Avaliada em R$ 18 milhões, obra incluiria, além do terminal rodoviário, um "shopping" e hotel; projeto nunca saiu do papel

Foto: Luan Cordeiro

O empresário José Virgílio, proprietário do Grupo JVF Ltad SPE, que venceu a licitação para construir e explorar um novo terminal rodoviário em Sinop (500 km de Cuiabá) afirmou que concordará em desfazer o contrato com a prefeitura, caso esse seja o entendimento da Câmara Municipal. Orçada em R$ 18 milhões, a obra foi contratada em outubro de 2016 e deveria ter sido entregue no final de 2017.

Nesta segunda-feira (25), Virgílio foi ouvido pela Comissão Especial criada na Câmara para investigar a execução do contrato. Na ocasião, disse que a crise econômica impediu a obra e que, por conta disso, ela não saiu do papel até hoje. O contrato com o município previa que a empresa seria responsável também pela operação, administração, exploração comercial e manutenção do novo terminal rodoviário.

“Ninguém imaginava que iríamos ter três anos seguidos de crise no país. Nós tínhamos um planejamento em 2016 que permitia que 100% do projeto fosse executado. Entretanto, essa crise nos surpreendeu. Ficamos por três anos com mais de 40 ações paralisadas a nível de Brasil”, justificou.

Ainda de acordo com o empresário, já existe um novo cronograma que prevê o início das obras até junho, porém, apenas o terminal rodoviário será construído.  O “shopping” que estava previsto no contrato deve ficar para um outro momento.

“O projeto tinha sido composto para ser executado de uma forma completa, mas decidimos, juntamente com a prefeitura, fazer ele me fases. Vamos começar os projetos complementares em etapas”, ponderou.

Ânimos exaltados

A Comissão Especial foi instalada em fevereiro e tem prazo de até 120 dias para apresentar relatório final, podendo ser prorrogada por mais 60 dias. E já durante a primeira oitiva os ânimos se exaltaram.

“Vocês não estão conduzindo esse projeto como deveriam, com a seriedade necessária.

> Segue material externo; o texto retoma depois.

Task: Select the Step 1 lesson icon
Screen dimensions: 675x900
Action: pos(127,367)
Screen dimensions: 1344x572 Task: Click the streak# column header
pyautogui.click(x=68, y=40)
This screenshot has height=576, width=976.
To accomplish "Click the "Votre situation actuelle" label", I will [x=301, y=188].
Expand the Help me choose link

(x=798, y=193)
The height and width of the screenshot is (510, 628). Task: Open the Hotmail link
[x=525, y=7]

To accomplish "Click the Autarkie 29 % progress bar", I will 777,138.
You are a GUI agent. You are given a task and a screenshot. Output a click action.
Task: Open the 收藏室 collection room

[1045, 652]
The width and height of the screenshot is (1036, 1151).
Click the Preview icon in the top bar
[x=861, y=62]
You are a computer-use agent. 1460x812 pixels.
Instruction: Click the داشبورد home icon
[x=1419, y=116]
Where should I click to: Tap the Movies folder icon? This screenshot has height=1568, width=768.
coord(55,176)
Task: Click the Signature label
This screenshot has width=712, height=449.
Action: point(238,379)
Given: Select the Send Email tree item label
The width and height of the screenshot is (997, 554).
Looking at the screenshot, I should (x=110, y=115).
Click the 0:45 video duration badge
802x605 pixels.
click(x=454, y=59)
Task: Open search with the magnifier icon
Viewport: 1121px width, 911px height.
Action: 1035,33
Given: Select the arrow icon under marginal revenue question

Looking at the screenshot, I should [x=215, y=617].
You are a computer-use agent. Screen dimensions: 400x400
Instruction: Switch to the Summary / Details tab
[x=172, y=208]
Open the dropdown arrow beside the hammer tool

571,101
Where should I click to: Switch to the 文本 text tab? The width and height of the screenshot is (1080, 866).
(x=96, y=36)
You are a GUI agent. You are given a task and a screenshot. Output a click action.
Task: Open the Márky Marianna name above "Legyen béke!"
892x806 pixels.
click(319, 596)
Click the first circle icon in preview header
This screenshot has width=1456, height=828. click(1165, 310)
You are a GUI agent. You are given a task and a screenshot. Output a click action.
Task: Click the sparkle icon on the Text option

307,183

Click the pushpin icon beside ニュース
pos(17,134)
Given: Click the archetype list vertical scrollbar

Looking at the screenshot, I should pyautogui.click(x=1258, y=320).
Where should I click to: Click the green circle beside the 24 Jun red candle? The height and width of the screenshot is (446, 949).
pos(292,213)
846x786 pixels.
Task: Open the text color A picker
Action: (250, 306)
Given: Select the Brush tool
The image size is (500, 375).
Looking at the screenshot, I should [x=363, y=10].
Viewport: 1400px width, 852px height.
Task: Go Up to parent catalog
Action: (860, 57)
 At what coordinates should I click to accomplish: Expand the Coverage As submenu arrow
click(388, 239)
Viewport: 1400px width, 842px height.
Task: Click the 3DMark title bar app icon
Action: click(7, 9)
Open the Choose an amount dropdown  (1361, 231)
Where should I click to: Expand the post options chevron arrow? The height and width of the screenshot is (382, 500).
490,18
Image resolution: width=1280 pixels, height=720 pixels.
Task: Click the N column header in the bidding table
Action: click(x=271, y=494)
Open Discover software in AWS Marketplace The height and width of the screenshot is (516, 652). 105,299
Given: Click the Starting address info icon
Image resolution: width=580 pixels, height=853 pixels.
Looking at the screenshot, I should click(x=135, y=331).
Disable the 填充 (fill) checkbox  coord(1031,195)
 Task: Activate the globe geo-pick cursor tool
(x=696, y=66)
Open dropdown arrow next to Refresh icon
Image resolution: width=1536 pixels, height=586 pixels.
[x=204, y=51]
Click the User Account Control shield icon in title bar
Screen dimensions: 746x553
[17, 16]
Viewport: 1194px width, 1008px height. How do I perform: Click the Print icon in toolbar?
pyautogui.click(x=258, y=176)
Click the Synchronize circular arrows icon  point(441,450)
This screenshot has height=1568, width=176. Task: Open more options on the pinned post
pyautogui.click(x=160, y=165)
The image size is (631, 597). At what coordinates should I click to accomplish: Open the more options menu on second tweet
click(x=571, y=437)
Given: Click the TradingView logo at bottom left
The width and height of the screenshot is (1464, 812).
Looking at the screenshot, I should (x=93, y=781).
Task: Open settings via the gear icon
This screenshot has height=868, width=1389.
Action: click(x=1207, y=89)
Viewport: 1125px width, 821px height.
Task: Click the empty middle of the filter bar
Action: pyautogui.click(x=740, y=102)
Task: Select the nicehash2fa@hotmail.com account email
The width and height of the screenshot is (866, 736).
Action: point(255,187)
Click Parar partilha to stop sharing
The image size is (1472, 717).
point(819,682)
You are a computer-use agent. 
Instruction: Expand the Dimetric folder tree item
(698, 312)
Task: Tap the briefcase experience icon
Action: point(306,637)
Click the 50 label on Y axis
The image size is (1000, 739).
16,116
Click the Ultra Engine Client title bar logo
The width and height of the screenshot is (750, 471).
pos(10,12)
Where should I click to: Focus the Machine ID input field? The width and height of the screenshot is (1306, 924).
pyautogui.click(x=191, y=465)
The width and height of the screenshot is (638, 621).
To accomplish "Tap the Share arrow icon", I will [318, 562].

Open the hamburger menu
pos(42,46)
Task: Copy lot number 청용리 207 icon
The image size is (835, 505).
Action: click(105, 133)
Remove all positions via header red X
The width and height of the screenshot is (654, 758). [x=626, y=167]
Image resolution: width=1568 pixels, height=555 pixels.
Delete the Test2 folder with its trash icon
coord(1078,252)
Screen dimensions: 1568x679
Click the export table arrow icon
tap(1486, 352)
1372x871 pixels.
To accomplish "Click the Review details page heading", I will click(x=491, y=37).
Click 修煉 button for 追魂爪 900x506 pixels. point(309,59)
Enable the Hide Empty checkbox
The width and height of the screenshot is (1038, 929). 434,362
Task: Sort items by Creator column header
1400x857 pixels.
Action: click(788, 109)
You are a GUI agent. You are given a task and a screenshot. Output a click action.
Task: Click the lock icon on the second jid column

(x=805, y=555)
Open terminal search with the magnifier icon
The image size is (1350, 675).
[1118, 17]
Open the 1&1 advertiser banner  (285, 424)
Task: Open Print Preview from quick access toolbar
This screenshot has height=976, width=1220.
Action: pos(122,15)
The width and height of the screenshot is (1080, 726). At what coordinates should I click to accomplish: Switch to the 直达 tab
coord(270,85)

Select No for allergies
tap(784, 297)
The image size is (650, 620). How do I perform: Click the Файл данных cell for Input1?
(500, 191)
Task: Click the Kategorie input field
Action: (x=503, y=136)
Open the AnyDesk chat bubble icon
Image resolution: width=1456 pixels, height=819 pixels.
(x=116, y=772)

Não parece que vocês estão com vontade de concluir. A população vem nos cobrando duramente e nós já fizemos o que estava a nosso alcance para que saia do papel”, esbravejou o vereador Tony Lennon.

“A rodoviária que temos hoje já não comporta mais a demanda. Já estamos com todos os prazos solicitados pela empresa extrapolados”, ressaltou o relator da investigação, Dilmair Callegaro.

Diante das cobranças, José Virgílio considerou a possibilidade de rompimento do contrato. “Mesmo que eu tenha prejuízos financeiros, eu busco a qualquer custo não prejudicar o município. Se for decidido que é melhor desfazer o contrato, eu desfaço, sem problemas”, afirmou.

A obra

O novo terminal rodoviário de Sinop deveria ter sido construído em um terreno na Avenida das Palmeiras, esquina com Avenida dos Jacarandás. A previsão inicial de entrega era o último trimestre de 2017 e o orçamento inicial era de R$ 18 milhões.

No projeto, o empreendimento conta com mais de 80 lojas nos segmentos de alimentação, vestuários, serviços, entretenimento. Deveria haver ainda salas de cinema em 3D, estacionamento e até um hotel.